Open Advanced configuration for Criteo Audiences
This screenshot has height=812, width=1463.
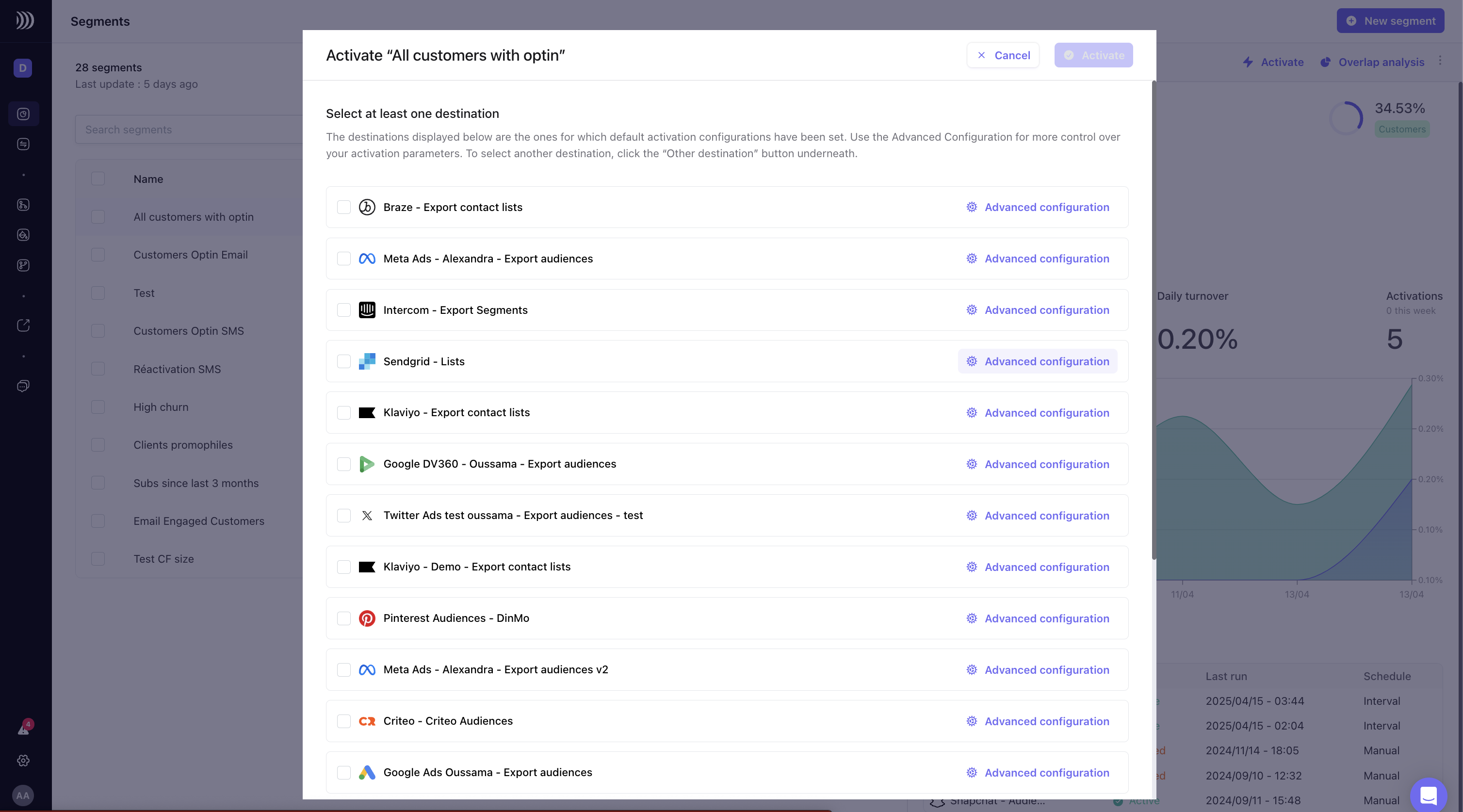[1038, 721]
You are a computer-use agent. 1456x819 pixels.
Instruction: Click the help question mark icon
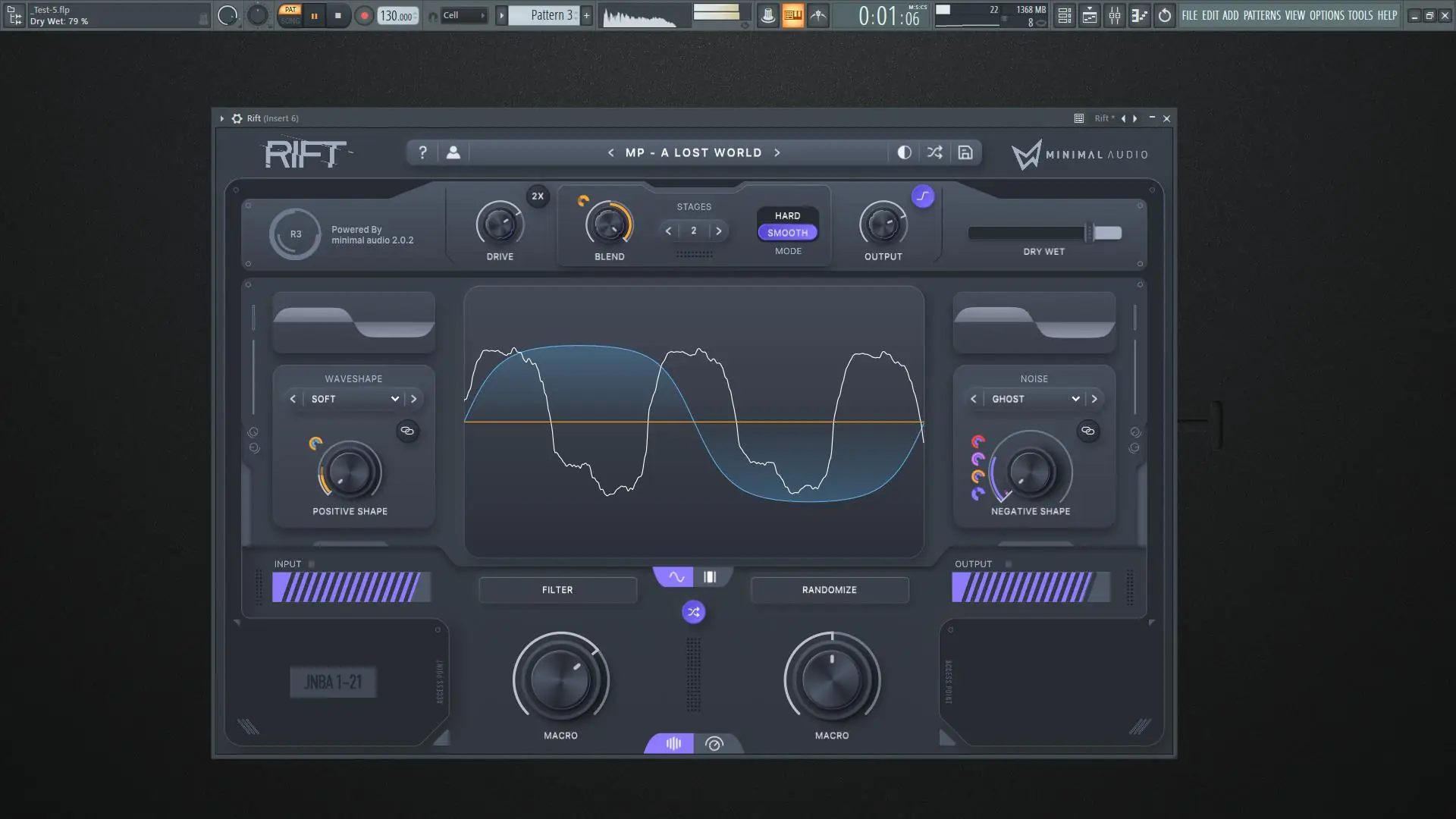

## [EXERCISE]
Set down all entries above again, exactly, without images.

## [WRITTEN RESPONSE]
Open Advanced configuration for Criteo Audiences
This screenshot has height=812, width=1463.
[1038, 721]
You are a computer-use agent. 1456x819 pixels.
Instruction: Click the help question mark icon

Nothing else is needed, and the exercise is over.